* Begin GIVEN TEXT *

A spectrogram peak is a frequency that is loud at some point in an audio signal. You can recognise these on a spectrogram since they will be the brightest points.

In music, these would represent the loudest notes. For example, during a guitar solo, the notes that the guitar is playing might become spectrogram peaks since they would likely be the loudest notes at that time.

A spectrogram peak is the point least likely to be affected by noise. Noise has to be louder than the spectrogram peak to make it unrecognisable and the spectrogram peaks are the loudest frequency components in the track.

To make this visual, take a look at our earlier example of a Fourier transformed signal that had noise added to it. When noise is added, the frequency peaks still retain their rough shape.

Fourier transform of a noisy signal

Another advantage of using spectrogram peaks to fingerprint audio is that they cut down the amount of data we have to store. Storing only the loudest frequency components means we don't have to store everything else. This speeds up searching fingerprints since there is less data to look through.

Before we can use frequency peaks in our fingerprint though, we have to find them. In the next section, you'll learn how.

Finding peaks#

abracadabra implementation

As discussed in the previous section, the peaks of a spectrogram represent the strongest frequencies in a signal. For frequency peaks to be usable in an audio fingerprint, it's important that they are evenly spaced through the spectrogram.

* End GIVEN TEXT *
* Begin DATA PROVIDED *

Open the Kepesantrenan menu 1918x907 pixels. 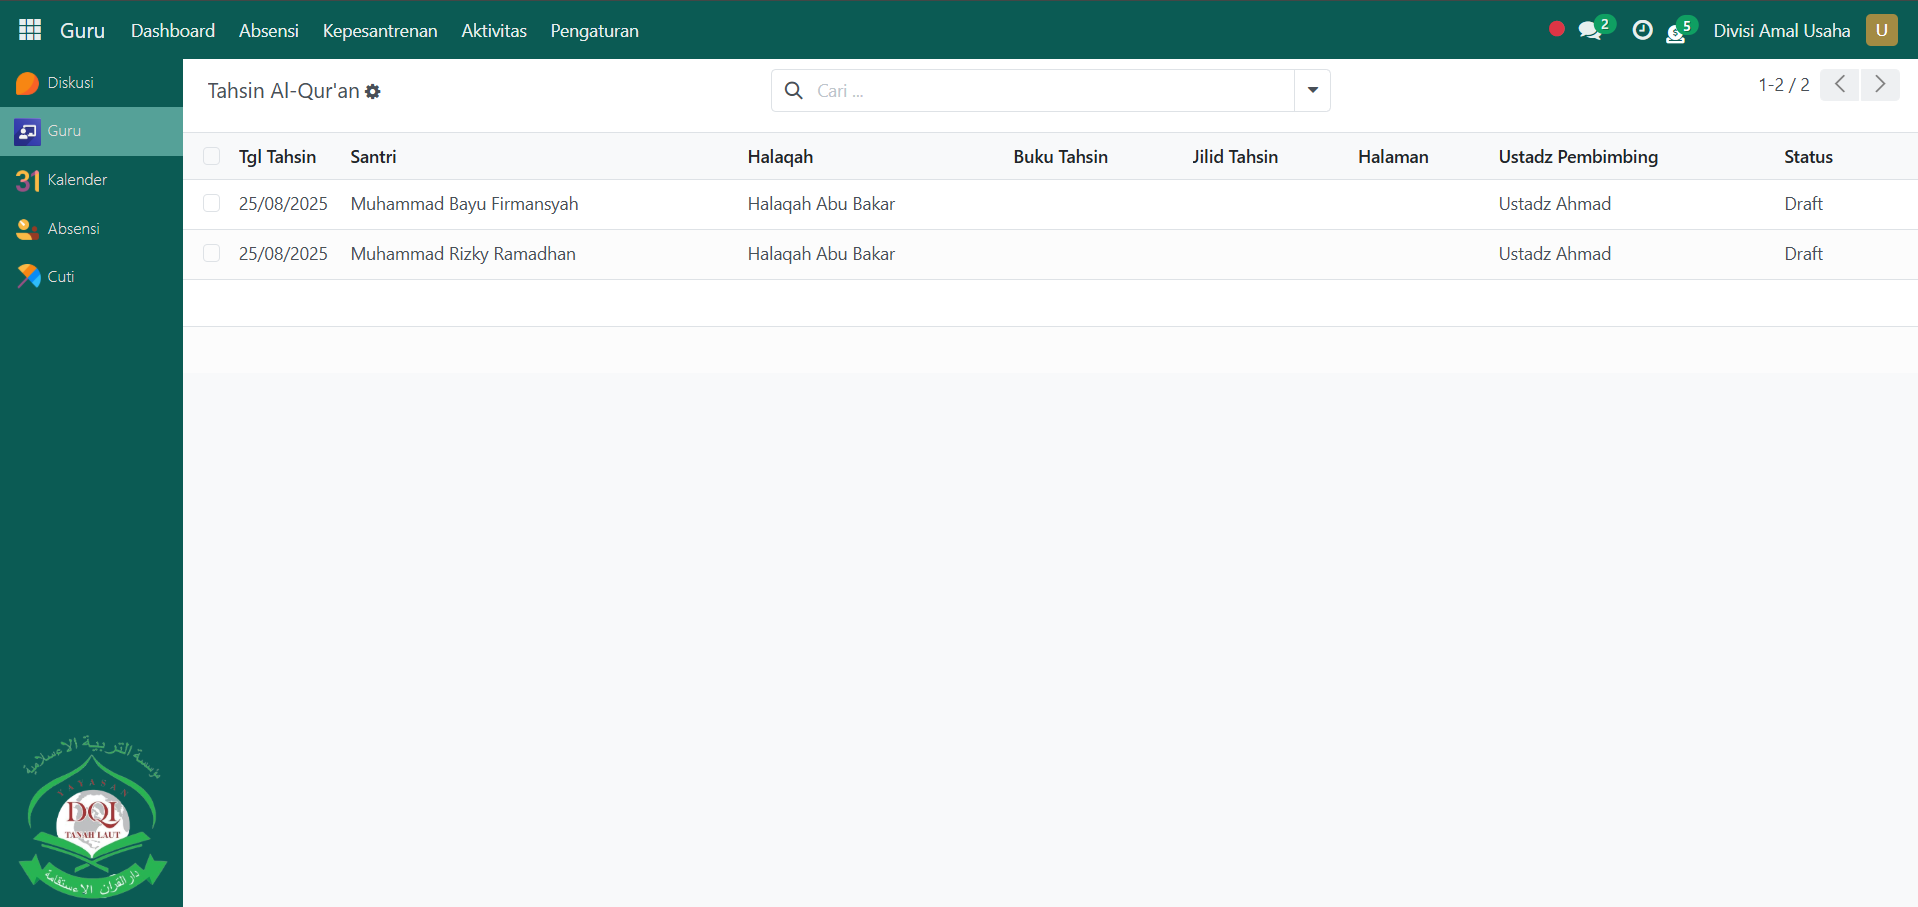380,31
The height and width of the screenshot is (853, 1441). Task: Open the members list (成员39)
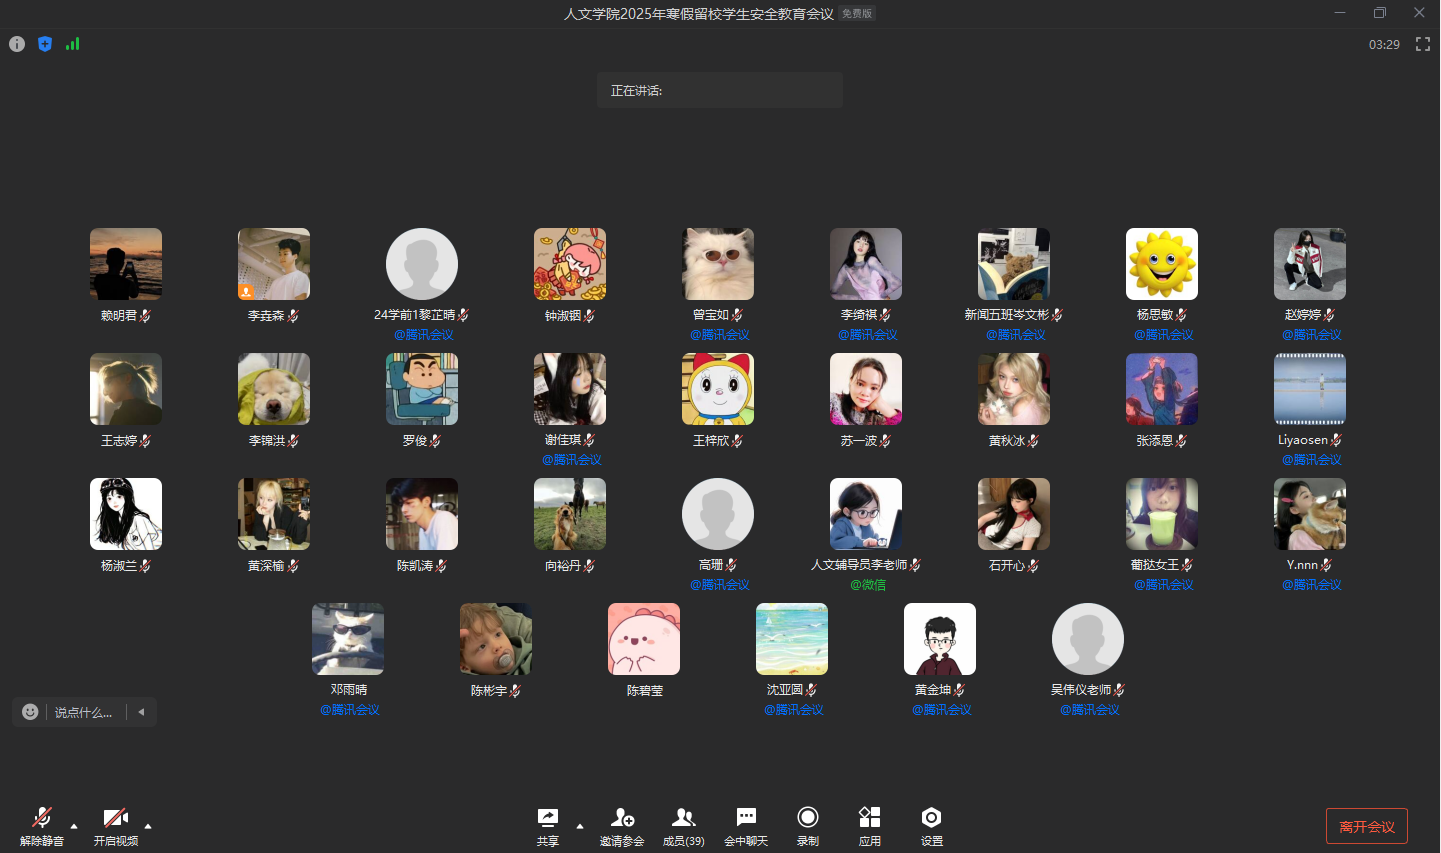[684, 825]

* End DATA PROVIDED *

• **TO DO**:
[1] In the passage on spectrogram peaks, how can the peaks be recognized on a spectrogram?
[2] Carry on the passage about spectrogram peaks, starting after its final sentence.
The material has no connection to the passage on spectrogram peaks.

• **ANSWERS TO THE EXERCISES**:
[1] They are the brightest points on the spectrogram.

[2]
It's important the peaks are evenly spaced in time, so the system can recognise any section of the song. For example, if all the peaks were at the start of the song, then the fingerprint wouldn't cover later sections:

Peaks clustered in time

In the image above, all the peaks (white crosses) are clustered at the start of the song. This means that the system can't recognise any sample from the rest of the song.

It's also important that the peaks are evenly spaced in frequency, so the system can deal with noise and frequency distortion. Sometimes noise will be very loud and concentrated at a specific frequency range, for example a car horn in the background:

In the above animation, the peaks are well-spaced in time, but are clustered into a small frequency band. When a loud noise is introduced, for example a car horn, it can make an entire section of song unrecognisable by changing which peaks are selected.

To find spectrogram peaks while keeping them well-spaced, we can borrow a technique from image processing known as a maximum filter. The process looks something like the following:

  1. Use the maximum filter to highlight peaks in the spectrogram.
  2. Locate the highlighted peaks by comparing to our original spectrogram.
  3. (Optional) Discard some peaks.

Let's run through these steps one-by-one. First, let's take a look at how the maximum filter works:

Step 1: Maximum filter

A maximum filter emphasises the peaks in an image. It does this by looking in a neighbourhood around each pixel for the maximum value and then setting the pixel to that local maximum. The following animation shows a maximum filter that looks at a 3x3 neighbourhood around each pixel:

As you can see in the above animation, the maximum filter takes each pixel of an image in turn and finds the maximum in a region surrounding it. The filtered pixel is then set to that local maximum. This has the effect of expanding each local peak to its surrounding area.

Running a maximum filter on Like a Stone's spectrogram gives the following result:

Spectrogram and maximum-filtered spectrogram of Like a Stone

The maximum-filtered spectrogram looks like a lower-resolution version of the original spectrogram. This is because the peaks in the signal have expanded and taken over the other pixels. Each box with the same colour in the filtered image corresponds to a local peak in the original image.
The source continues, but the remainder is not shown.